=== What you are asked to do ===
Please reproduce the text of every record below word for word, leaving out the pictures.

=== Entries provided ===
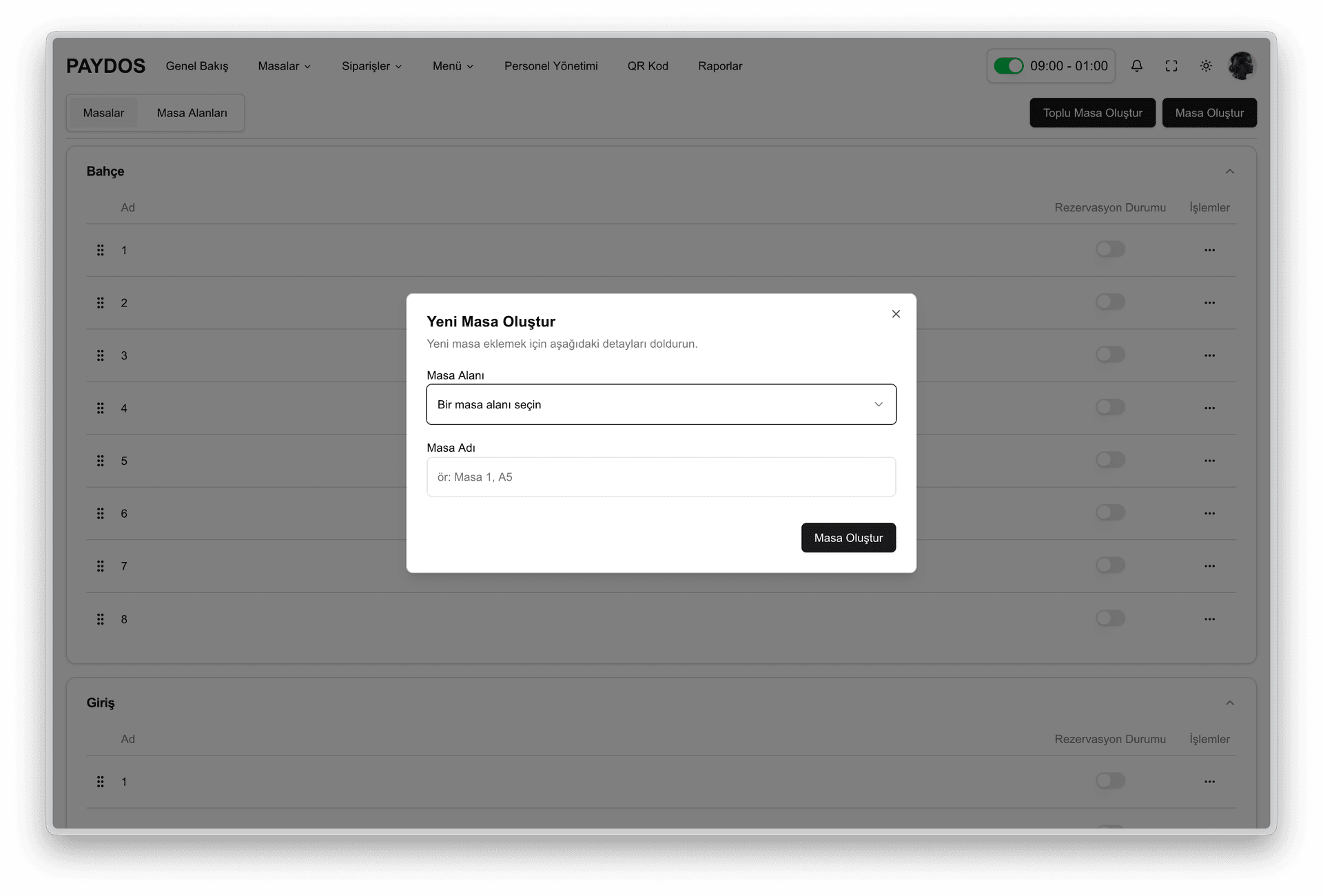Grab the drag handle for Bahçe table 3
This screenshot has height=896, width=1323.
click(x=101, y=355)
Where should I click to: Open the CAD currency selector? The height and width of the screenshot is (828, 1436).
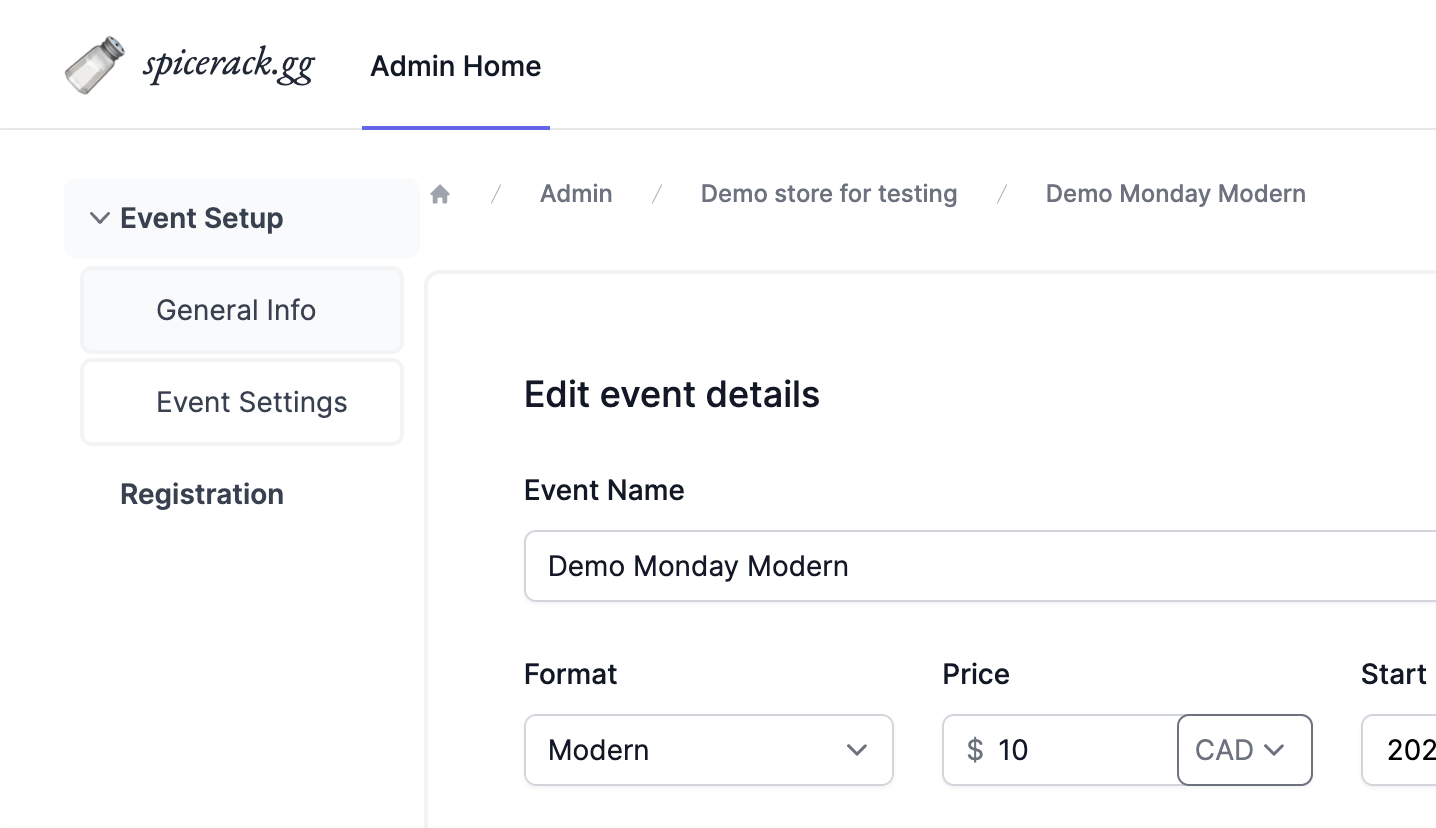point(1244,750)
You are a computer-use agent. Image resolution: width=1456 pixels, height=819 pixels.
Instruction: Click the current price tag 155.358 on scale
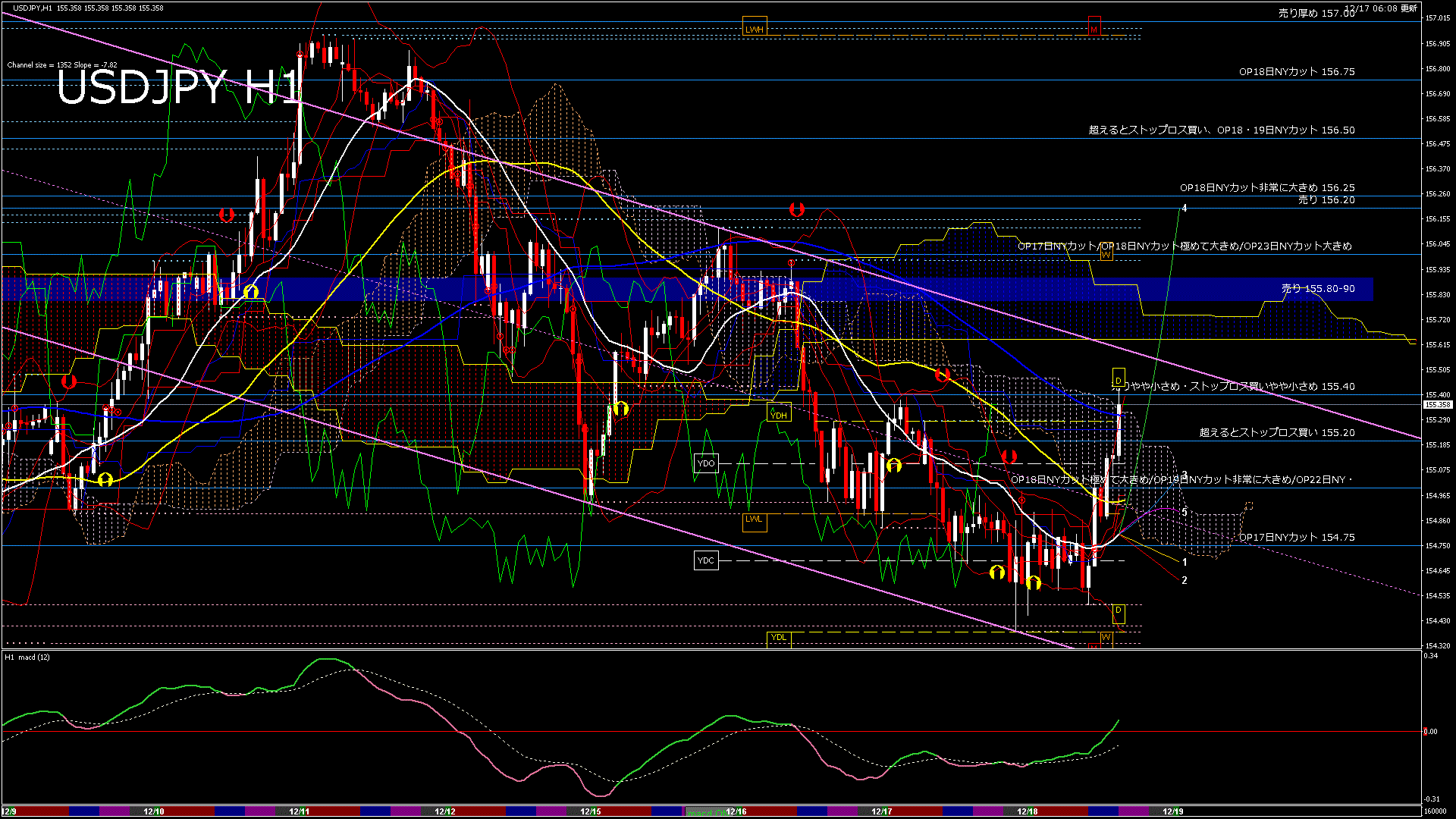[x=1437, y=405]
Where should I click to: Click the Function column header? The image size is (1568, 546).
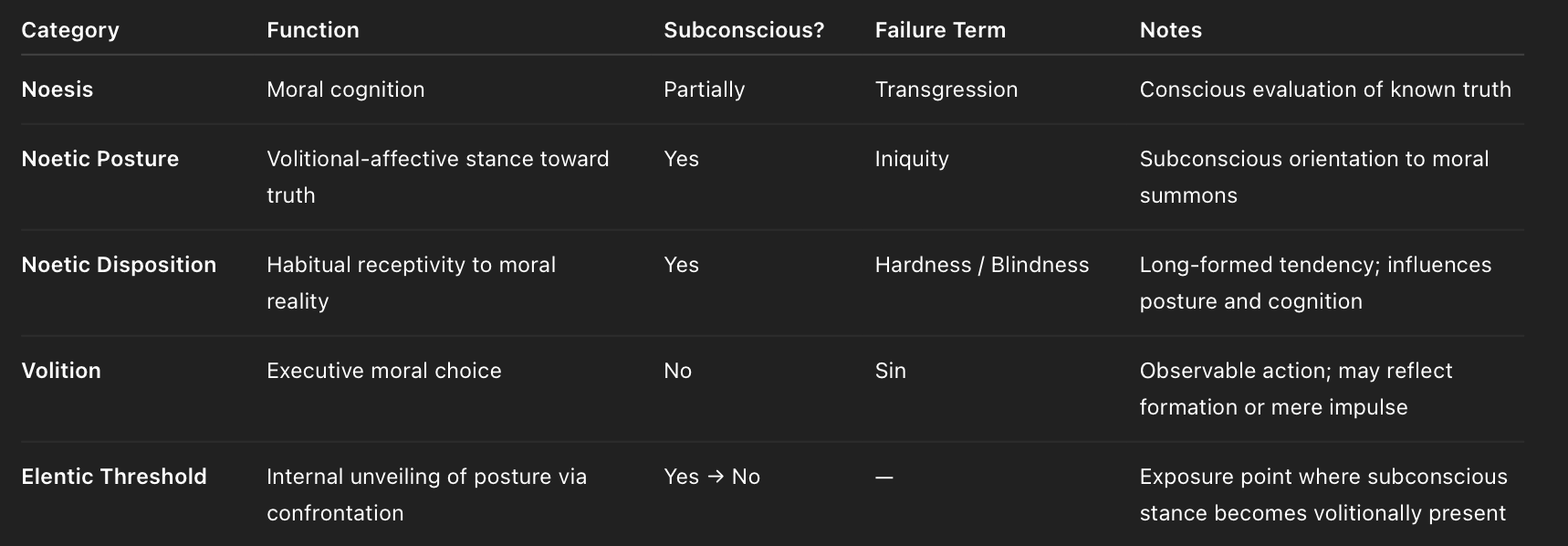[x=313, y=30]
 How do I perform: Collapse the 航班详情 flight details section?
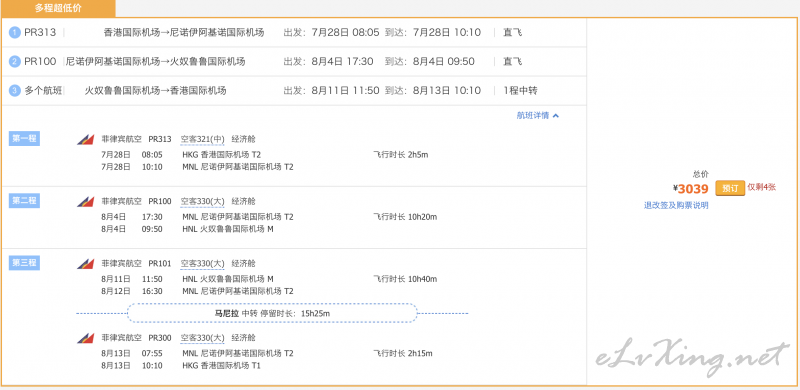tap(538, 115)
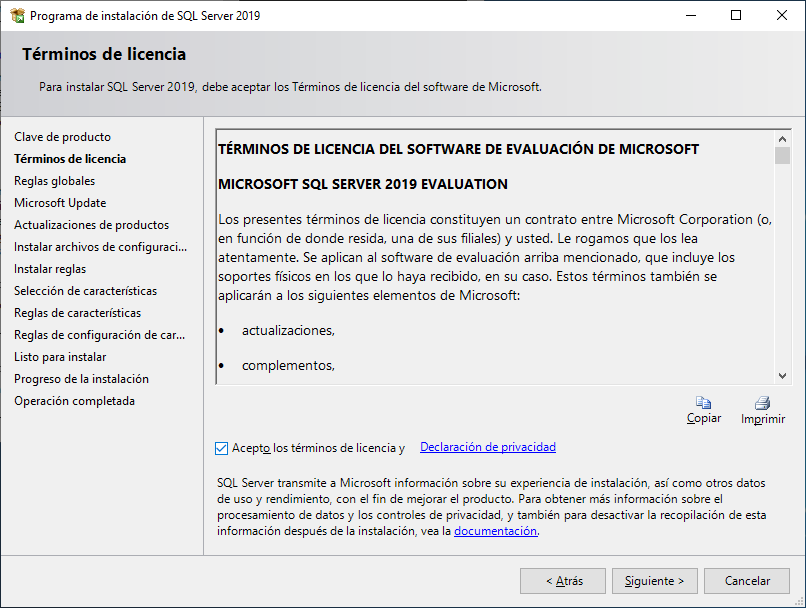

=== Reply ===
Grab the drag handle for Bahçe table 3
This screenshot has height=896, width=1323.
click(x=101, y=355)
Where should I click to: Open the CAD currency selector? The height and width of the screenshot is (828, 1436).
point(1244,750)
You are a computer-use agent. Image resolution: width=1456 pixels, height=819 pixels.
Instruction: Click the current price tag 155.358 on scale
[x=1437, y=405]
Where should I click to: Click the Function column header? The image size is (1568, 546).
[x=313, y=30]
 How do I perform: Collapse the 航班详情 flight details section?
tap(538, 115)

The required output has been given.